Imaginer une vie réelle

Paru à Mexico en 1957, Jusep Torres Campalans fut traduit en français dès 1961 par les soins d’Alice et Pierre Gascar, mais avait disparu des librairies. L’enquête de Max Aub (1903-1972) sur ce maître caché de la peinture cubiste reparaît aujourd’hui. À son propos, Jean Cassou, qui avait défendu le texte chez Gallimard, écrivait : « Tout s’illumine pour nous dès que nous admettons que Campalans est aussi possible que Picasso et Picasso aussi hypothétique que Campalans ». Pour En attendant Nadeau, Jean-Yves Jouannais, qui a lui-même consacré un livre aux Artistes sans œuvres (Verticales, 2009), rend compte de l’importance de Campalans dans l’histoire des vies non illustres.


Max Aub, Jusep Torres Campalans. Adapté de l’espagnol par Alice et Pierre Gascar. Traduction revue par Lise Belperron. Verticales, 336 p., 66 ill., 21 €


Jusep Torres Campalans voyagea. Il connut la mélancolie des paquebots, les froids réveils sous la tente, l’étourdissement des paysages et des ruines, l’amertume des sympathies interrompues. Il fréquenta le monde, et il eut d’autres amours encore. Mais le souvenir continuel du premier les lui rendait insipides ; et puis la véhémence du désir, la fleur même de la sensation était perdue. Vers la fin de mars 1955, au Chiapas, dans une librairie, il rencontra un homme. C’était Max Aub.

Jusep Torres Campalans, de Max Aub : imaginer une vie réelle

Jusep Torres Campalans (à gauche) avec Pablo Picasso. Photomontage attribué à l’affichiste communiste espagnol Josep Renau © D.R.
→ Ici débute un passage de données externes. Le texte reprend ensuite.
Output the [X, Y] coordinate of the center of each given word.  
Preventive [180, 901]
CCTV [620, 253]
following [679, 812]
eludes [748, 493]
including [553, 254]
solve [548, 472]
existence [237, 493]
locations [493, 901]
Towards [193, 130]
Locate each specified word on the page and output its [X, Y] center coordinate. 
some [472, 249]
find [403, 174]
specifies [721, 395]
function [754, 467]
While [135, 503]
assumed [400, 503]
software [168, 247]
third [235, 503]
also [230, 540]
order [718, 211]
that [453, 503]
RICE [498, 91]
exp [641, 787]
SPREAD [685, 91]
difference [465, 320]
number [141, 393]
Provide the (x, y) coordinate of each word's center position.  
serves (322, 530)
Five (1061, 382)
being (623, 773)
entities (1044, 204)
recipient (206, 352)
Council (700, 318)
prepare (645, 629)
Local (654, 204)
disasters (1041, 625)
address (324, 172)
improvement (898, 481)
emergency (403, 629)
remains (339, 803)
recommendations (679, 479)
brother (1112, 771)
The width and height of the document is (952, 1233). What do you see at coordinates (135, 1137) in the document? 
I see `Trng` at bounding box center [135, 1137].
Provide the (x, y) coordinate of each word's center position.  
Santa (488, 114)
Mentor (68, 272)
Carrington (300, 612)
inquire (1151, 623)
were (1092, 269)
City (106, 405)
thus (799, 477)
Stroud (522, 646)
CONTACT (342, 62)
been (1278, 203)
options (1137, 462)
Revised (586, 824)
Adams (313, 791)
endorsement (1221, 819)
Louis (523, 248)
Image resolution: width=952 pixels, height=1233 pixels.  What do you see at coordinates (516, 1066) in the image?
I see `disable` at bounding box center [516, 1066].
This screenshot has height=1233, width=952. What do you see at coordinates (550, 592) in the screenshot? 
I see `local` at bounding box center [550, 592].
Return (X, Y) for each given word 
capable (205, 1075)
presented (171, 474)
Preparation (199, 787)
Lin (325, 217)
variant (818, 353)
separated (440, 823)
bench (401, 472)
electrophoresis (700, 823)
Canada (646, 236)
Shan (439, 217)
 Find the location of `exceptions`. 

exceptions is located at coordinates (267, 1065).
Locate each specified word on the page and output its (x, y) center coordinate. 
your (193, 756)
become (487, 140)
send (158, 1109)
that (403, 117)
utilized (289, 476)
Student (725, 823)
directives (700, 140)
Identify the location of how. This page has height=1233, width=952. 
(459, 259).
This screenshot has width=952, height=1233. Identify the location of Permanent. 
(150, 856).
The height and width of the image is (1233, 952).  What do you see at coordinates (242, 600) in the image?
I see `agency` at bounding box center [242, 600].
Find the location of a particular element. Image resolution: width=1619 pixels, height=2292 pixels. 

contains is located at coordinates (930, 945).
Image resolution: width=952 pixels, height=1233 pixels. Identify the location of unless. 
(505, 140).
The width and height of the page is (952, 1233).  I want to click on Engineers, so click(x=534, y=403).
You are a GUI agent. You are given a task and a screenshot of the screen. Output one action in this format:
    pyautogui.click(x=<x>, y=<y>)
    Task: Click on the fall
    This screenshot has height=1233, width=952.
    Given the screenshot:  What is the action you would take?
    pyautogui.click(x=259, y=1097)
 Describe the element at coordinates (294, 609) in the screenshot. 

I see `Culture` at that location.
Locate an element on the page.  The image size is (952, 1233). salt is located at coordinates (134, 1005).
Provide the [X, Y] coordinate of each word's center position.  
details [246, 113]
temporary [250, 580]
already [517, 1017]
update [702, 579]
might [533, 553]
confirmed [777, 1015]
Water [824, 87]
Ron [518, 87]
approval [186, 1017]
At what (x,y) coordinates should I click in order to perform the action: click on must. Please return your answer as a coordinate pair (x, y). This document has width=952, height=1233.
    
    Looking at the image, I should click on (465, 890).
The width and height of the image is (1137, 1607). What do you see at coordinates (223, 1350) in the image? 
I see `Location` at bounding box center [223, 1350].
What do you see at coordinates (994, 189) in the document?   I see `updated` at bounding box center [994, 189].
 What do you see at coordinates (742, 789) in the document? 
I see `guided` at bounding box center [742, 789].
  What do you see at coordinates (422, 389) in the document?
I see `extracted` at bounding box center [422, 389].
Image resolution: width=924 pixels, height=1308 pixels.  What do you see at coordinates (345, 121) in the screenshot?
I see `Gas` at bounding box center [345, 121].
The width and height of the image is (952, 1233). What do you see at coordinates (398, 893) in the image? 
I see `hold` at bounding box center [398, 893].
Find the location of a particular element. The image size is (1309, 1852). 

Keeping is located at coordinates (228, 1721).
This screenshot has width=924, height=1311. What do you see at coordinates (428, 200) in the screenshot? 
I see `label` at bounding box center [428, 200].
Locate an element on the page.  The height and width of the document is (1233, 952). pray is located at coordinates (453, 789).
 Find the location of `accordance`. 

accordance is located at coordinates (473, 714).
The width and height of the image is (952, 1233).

Dans la famille des rencontres, on pourrait classer celle-ci dans la catégorie des ténues et des allusives. Disons qu’ils se croisèrent, s’apercevant à peine. Dès lors, Max Aub, curieux, désira reconstituer la vie de cette silhouette, en écrire la biographie : « Il s’agit, en somme, d’une entreprise de « décomposition » du personnage envisagé sous des angles différents, dans des perspectives diverses, un peu à la façon des peintres cubistes. Ceux qui l’ont connu le reconnaîtront-ils dans ce livre ? Les autres, c’est-à-dire tout le monde, se l’imagineront-ils tel qu’il fut ? »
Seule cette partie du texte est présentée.